* _EXTRACT_
Some years ago, my best friend Shannon met an Australian guy on a beach in Thailand. Long story short, she is now happily married and living in Melbourne, a literal world away from our Vancouver, B.C. home. Our friendship, which began at 6 years old climbing trees and building forts, had grown into a lifetime of shared adventures, including months in India and a Kilimanjaro summit. Given our history, I’ll admit that I was mildly concerned that Australia’s Great Ocean Walk would be slightly bland and overly touristy by comparison. But that concern was put to rest immediately, and instead it proved to be the perfect backdrop for reminiscing about our childhood and catching up on our adult lives. The landscape was breathtakingly varied and the beaches the most stunning I’ve ever laid eyes on, and the only crowds came in the form of tropical birds, wallabies, kangaroos, and the occasional echidna or koala.

* _RECORDS_
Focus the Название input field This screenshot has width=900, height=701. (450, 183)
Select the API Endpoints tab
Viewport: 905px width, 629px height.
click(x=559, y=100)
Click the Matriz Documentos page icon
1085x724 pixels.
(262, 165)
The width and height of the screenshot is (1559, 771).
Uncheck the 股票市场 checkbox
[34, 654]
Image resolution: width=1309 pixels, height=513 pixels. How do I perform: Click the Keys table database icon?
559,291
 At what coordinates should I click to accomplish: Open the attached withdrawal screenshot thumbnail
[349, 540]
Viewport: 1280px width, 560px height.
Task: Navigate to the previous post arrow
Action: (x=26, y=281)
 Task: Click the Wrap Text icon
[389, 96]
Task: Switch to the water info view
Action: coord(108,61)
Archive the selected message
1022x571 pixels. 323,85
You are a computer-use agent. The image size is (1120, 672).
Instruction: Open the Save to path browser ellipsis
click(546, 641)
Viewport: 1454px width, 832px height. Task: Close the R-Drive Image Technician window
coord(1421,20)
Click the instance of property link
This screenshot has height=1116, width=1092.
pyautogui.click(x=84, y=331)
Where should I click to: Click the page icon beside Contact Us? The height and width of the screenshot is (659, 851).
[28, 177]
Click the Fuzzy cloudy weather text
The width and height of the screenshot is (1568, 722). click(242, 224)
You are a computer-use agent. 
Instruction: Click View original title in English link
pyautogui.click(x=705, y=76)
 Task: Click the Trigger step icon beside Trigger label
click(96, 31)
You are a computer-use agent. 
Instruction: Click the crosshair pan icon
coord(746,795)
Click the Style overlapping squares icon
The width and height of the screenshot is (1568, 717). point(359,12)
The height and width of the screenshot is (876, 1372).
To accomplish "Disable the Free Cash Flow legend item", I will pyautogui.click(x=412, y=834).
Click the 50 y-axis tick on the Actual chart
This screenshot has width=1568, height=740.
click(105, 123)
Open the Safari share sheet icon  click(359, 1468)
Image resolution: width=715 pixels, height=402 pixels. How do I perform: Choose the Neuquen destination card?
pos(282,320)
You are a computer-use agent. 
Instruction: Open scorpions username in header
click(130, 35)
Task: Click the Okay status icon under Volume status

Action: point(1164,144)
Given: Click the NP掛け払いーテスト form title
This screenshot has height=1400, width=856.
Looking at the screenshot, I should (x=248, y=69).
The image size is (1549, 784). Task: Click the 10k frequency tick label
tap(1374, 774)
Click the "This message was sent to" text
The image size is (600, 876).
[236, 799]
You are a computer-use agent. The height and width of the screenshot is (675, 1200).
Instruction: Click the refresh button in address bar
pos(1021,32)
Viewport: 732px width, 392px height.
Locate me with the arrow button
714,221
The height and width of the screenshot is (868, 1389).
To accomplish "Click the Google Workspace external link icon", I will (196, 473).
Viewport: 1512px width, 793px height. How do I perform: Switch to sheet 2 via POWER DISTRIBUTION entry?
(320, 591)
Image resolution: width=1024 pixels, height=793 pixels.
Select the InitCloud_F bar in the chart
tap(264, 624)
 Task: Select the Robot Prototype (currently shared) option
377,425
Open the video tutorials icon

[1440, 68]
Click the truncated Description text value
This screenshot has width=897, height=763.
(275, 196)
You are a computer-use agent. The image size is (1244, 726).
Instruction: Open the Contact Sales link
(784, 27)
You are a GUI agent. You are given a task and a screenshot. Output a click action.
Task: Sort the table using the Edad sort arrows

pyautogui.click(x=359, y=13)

* _WHAT IS ASKED_
a - According to the Great Ocean Walk passage, at what age did the friendship with Shannon begin?
b - Translate this sentence from the Great Ocean Walk passage into Spanish: "Some years ago, my best friend Shannon met an Australian guy on a beach in Thailand."
c - Please extend the Great Ocean Walk passage, picking up right after its last sentence.
The data above is separate from the Great Ocean Walk passage.

* _FINAL ANSWERS_
a - At 6 years old.

b - Hace algunos años, mi mejor amiga Shannon conoció a un australiano en una playa de Tailandia.

c -
The Great Ocean Walk (GOW) loosely follows the famous “Great Ocean Road” and joins Australia’s Apollo Bay to the iconic and touristic Twelve Apostles, which are seven limestone stacks off the coast. The roughly 100-kilometer string of beautifully maintained trail meanders along a coastline of ever-changing beaches with golden sand, crashing surf, and turquoise waters, and through fragrant eucalyptus forests and hardy bonsai-like coastal shrubs. It is typically walked in eight days and can be tackled self-supported or with the assistance of a tour company that can provide varying levels of support, including shuttles, supply drops, and accommodation. Short on time but with plenty of energy, Shannon and I decided to commence partway through at the Cape Otway Lightstation to cover the last 67 kilometers of the trail (typically done in five days) self-supported and over the course of three long days.
Day 1: Otway Lightstation to Johanna Beach (24 km)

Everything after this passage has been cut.